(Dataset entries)
══════════

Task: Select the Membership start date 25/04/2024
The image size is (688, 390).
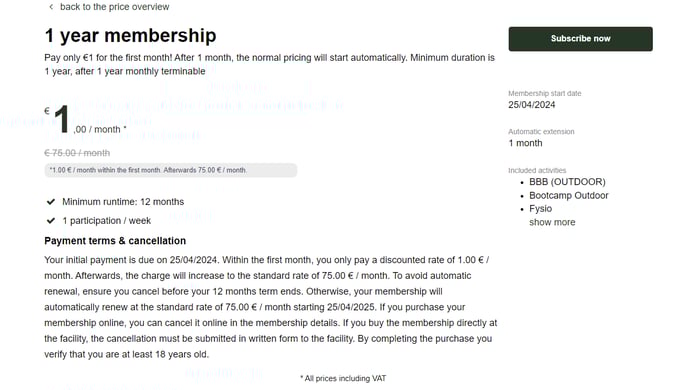Action: pos(531,105)
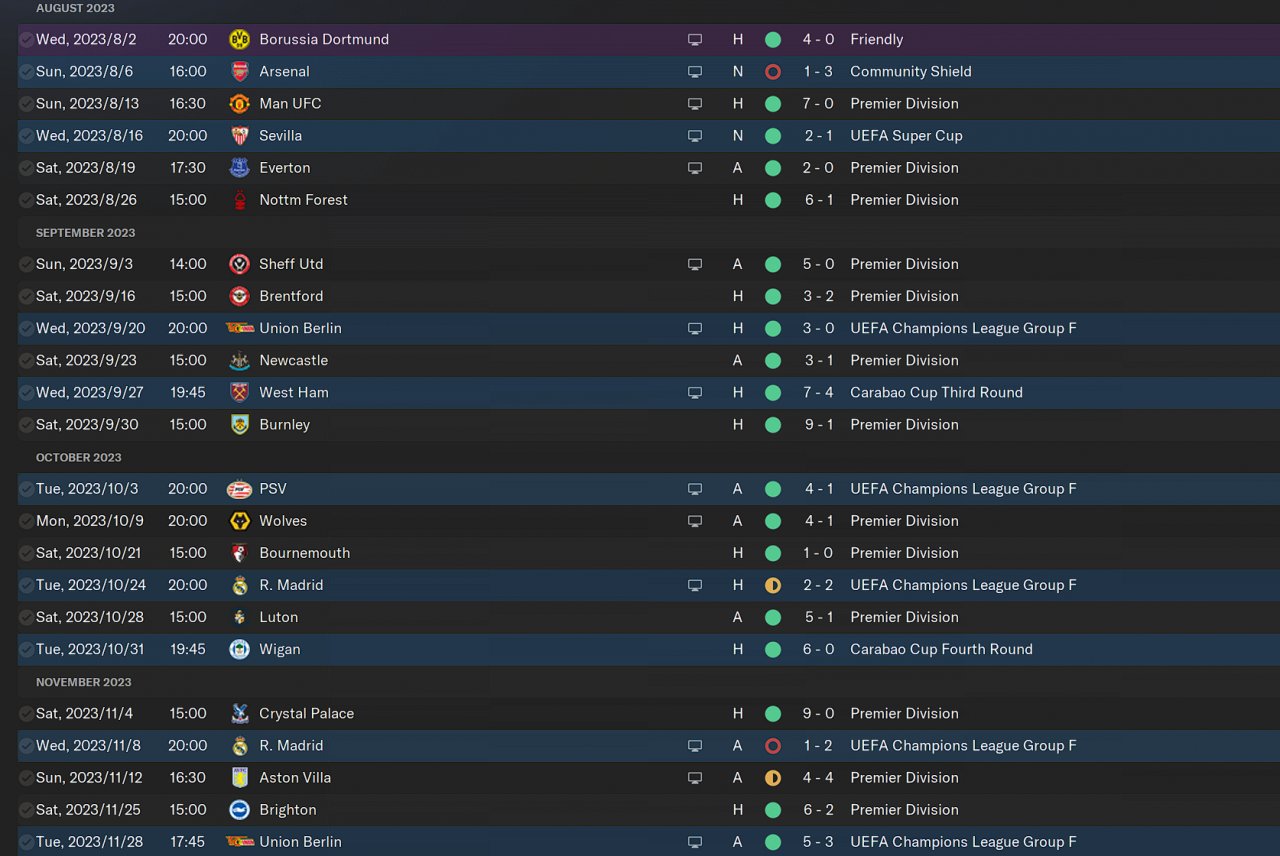1280x856 pixels.
Task: Click the Borussia Dortmund club badge
Action: click(x=239, y=40)
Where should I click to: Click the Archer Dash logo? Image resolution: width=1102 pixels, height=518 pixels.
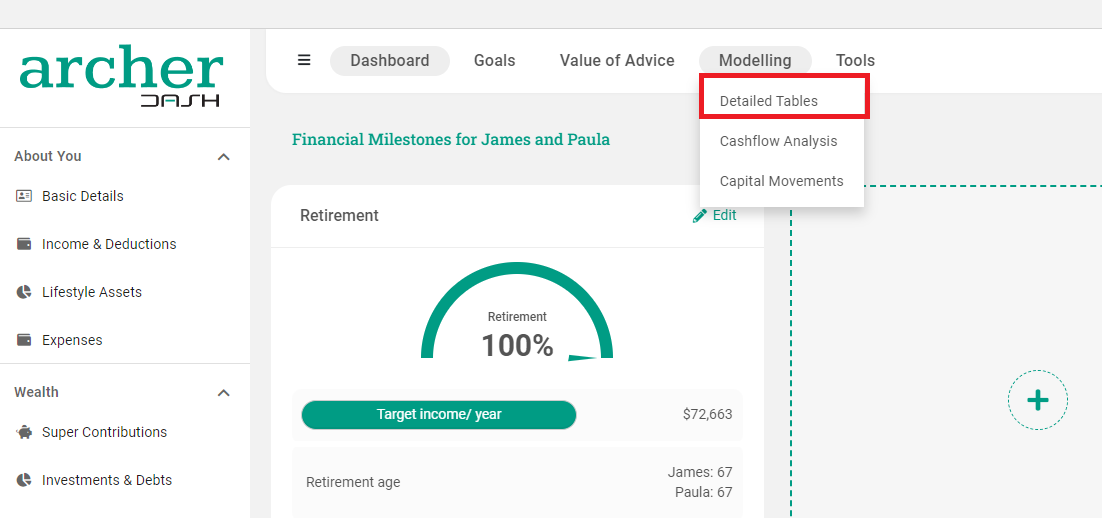pyautogui.click(x=121, y=76)
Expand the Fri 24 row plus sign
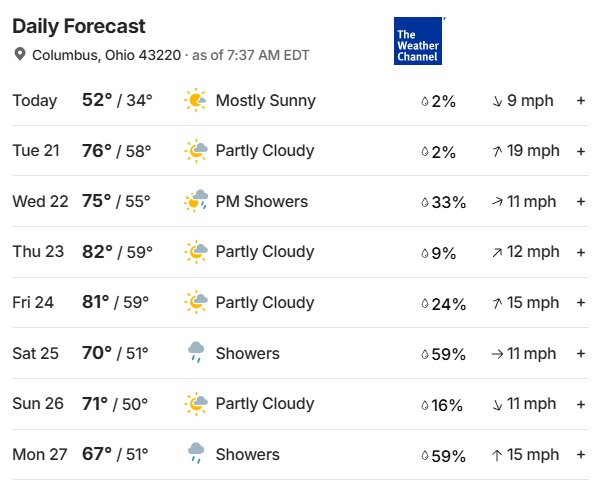The image size is (597, 483). tap(581, 303)
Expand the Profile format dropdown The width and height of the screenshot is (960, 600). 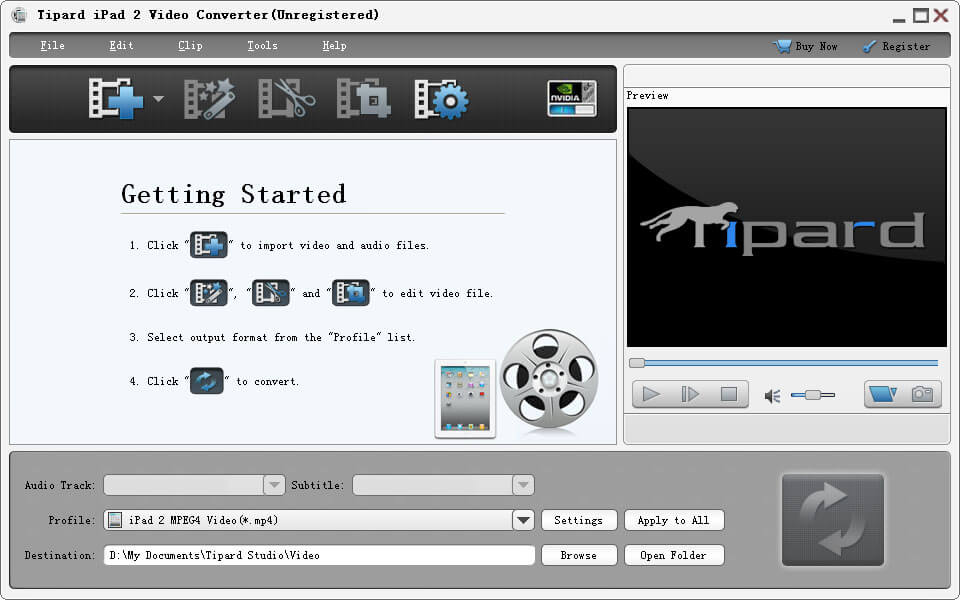[x=523, y=520]

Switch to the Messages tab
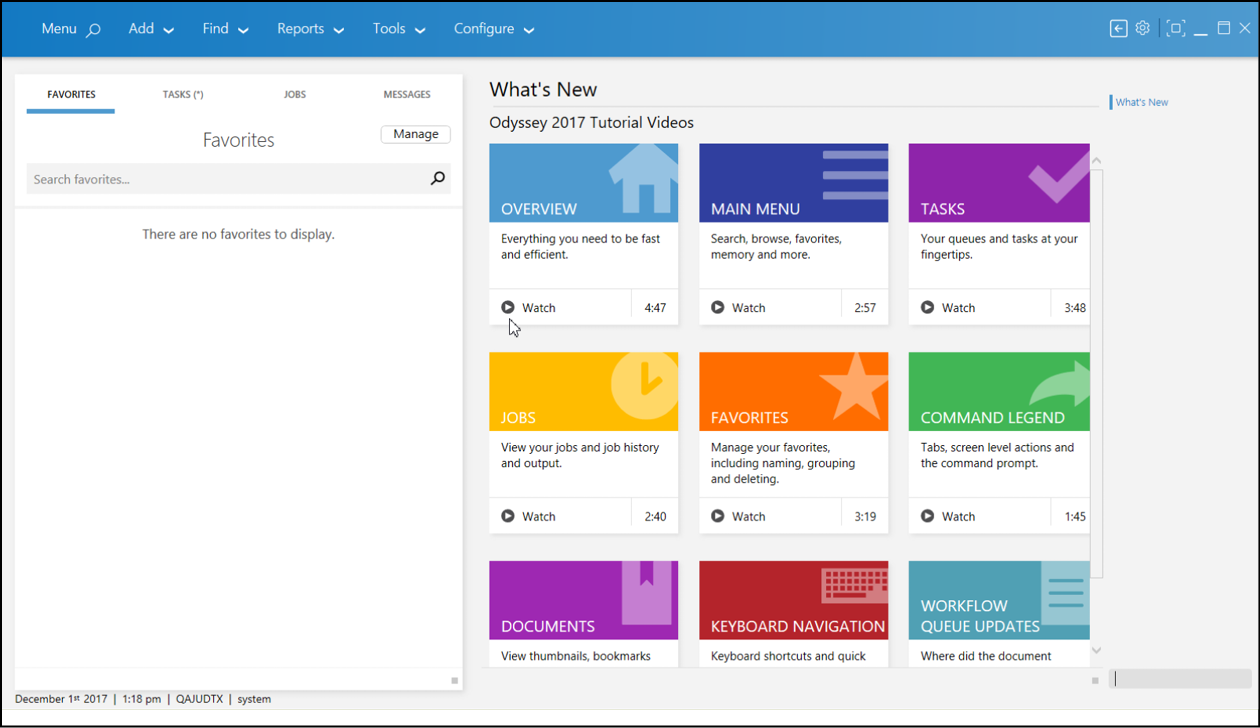pos(407,95)
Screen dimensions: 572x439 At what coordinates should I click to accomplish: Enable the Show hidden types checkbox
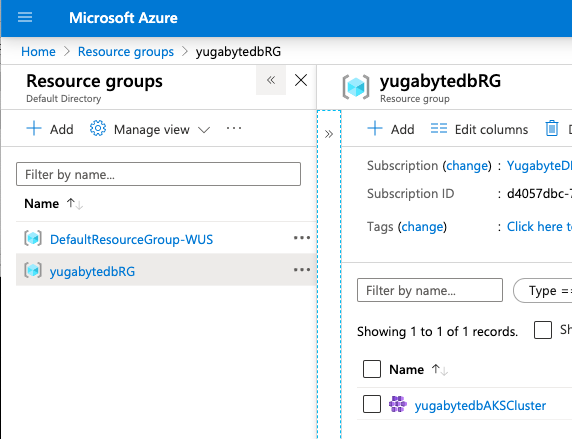542,330
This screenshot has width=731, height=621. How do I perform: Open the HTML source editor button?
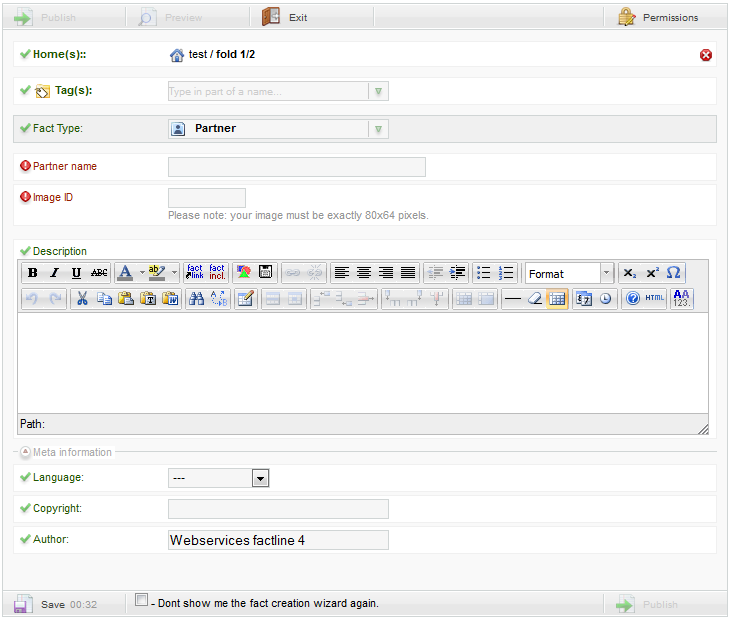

══════════

## TASK TO CARRY OUT
Your response should consist solely of the lines from the line with "Screen dimensions: 572x439" through the last line of the entries above, printed exactly and without pictures.

## TASK RESULT
Screen dimensions: 572x439 At what coordinates should I click to accomplish: Enable the Show hidden types checkbox
542,330
This screenshot has width=731, height=621. How do I perform: Open the HTML source editor button?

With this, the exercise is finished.